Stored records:
○ ○ ○ ○ ○
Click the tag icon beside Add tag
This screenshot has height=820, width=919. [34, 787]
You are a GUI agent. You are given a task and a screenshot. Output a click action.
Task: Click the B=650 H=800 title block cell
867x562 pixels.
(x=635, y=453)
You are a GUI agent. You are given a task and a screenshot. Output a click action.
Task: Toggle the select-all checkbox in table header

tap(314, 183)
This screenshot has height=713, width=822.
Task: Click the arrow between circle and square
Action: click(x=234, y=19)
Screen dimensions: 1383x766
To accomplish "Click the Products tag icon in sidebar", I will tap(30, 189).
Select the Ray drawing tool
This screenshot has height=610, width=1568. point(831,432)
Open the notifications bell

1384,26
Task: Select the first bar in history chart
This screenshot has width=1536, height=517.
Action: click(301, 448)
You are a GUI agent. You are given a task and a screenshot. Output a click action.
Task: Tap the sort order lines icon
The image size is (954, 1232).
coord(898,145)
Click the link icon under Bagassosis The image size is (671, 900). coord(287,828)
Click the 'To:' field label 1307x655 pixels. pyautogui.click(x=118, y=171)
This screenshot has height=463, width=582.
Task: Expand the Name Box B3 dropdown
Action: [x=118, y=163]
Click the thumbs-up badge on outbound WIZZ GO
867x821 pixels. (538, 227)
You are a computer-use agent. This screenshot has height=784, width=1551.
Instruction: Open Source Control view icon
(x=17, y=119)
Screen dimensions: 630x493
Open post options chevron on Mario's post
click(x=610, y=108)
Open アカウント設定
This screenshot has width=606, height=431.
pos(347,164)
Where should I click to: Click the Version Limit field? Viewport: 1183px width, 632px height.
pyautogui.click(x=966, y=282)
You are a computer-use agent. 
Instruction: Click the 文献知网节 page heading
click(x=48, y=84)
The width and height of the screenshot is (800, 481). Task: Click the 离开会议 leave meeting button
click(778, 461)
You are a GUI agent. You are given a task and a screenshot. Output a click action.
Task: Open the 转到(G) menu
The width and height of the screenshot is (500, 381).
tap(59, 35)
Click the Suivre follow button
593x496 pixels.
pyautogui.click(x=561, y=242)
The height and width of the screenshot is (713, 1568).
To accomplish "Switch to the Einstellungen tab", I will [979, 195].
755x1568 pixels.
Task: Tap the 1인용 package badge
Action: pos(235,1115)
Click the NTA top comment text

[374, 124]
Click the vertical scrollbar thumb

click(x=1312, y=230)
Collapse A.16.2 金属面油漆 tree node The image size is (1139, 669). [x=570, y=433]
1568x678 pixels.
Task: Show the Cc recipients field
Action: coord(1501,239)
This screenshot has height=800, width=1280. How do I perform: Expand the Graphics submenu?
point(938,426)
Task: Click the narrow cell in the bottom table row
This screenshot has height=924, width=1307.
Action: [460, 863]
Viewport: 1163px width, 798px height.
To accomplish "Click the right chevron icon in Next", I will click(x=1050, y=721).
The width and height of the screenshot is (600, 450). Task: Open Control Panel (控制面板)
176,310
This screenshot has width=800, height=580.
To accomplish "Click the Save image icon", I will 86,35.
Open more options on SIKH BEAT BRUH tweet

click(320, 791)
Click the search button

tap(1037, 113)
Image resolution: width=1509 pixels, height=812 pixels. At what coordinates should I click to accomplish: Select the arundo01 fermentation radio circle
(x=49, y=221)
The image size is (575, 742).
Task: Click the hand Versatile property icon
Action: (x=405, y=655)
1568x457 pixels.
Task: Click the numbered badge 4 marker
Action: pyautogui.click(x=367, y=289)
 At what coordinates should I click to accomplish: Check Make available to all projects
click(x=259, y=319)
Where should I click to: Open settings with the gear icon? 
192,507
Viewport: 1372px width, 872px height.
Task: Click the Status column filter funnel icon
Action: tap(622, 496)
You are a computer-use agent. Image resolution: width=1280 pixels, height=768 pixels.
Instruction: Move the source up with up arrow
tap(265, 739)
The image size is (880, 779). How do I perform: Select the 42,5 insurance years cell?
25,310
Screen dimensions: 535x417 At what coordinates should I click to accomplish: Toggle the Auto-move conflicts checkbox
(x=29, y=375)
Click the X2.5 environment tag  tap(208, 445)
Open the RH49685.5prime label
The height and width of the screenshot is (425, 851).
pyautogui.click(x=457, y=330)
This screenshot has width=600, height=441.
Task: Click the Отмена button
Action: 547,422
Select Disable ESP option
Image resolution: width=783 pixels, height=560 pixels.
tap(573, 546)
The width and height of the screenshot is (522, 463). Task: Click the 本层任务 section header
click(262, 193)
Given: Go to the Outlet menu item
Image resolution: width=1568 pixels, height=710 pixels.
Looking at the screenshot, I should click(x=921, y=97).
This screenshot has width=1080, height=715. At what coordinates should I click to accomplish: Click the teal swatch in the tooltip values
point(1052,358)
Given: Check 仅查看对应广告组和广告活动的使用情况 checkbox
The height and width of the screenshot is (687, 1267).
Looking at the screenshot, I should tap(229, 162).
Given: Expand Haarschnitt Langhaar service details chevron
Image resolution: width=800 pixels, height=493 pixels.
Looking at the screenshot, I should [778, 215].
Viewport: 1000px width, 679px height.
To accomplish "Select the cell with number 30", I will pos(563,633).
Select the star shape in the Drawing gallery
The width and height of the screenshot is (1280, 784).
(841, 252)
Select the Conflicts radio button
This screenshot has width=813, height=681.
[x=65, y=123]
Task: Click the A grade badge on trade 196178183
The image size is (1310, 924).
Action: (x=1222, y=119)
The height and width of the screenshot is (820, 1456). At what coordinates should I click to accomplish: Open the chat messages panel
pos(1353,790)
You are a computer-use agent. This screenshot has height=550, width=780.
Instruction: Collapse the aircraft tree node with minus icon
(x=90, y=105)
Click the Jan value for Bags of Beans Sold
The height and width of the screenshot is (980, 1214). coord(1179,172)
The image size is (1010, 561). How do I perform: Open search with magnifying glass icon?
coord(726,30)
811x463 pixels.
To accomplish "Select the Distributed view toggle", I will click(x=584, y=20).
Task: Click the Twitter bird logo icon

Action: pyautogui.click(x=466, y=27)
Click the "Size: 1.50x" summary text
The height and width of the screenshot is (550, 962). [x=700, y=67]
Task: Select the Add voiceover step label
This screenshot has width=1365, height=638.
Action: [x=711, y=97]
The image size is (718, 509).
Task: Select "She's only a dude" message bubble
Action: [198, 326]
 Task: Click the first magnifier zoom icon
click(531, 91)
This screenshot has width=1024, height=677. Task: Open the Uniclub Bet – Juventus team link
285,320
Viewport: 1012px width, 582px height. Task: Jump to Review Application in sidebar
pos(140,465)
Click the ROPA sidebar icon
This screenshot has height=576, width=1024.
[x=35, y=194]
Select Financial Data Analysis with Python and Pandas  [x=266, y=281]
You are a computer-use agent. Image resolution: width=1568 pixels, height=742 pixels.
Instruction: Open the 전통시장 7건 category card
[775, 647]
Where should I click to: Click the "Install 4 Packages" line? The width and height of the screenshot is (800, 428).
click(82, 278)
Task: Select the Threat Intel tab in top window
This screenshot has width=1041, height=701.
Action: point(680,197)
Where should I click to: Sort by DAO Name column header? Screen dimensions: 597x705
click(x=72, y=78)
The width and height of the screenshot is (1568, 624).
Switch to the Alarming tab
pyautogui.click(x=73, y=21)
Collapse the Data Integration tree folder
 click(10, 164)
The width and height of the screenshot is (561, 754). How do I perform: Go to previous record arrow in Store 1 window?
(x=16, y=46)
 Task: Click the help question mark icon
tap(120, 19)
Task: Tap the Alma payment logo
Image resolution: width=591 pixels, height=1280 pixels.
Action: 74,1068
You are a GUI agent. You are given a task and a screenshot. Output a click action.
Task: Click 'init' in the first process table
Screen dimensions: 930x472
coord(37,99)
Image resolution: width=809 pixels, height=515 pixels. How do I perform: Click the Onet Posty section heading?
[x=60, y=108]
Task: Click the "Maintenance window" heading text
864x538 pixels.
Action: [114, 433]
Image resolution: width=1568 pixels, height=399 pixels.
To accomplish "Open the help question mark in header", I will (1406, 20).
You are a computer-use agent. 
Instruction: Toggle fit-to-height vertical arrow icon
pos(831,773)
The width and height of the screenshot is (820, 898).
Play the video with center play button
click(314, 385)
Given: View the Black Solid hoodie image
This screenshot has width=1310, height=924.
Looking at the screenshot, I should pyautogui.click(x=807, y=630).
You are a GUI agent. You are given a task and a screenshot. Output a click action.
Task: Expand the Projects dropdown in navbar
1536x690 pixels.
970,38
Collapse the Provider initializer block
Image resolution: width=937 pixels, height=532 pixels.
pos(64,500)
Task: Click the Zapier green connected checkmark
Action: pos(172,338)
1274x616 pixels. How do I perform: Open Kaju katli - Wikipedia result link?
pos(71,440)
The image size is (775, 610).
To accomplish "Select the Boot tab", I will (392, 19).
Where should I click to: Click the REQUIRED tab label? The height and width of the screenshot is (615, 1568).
○ ○ ○ ○ ○
What to work on :: Where a line of the records has the string "computer", return that line.

Response ::
You are a computer-use agent. This screenshot has height=784, width=1551.
You are a computer-use agent. 
You are a computer-use agent. Image resolution: width=1280 pixels, height=768 pixels.
You are a computer-use agent. This screenshot has height=550, width=780.
You are a computer-use agent. Image resolution: width=1568 pixels, height=742 pixels.
You are a computer-use agent. 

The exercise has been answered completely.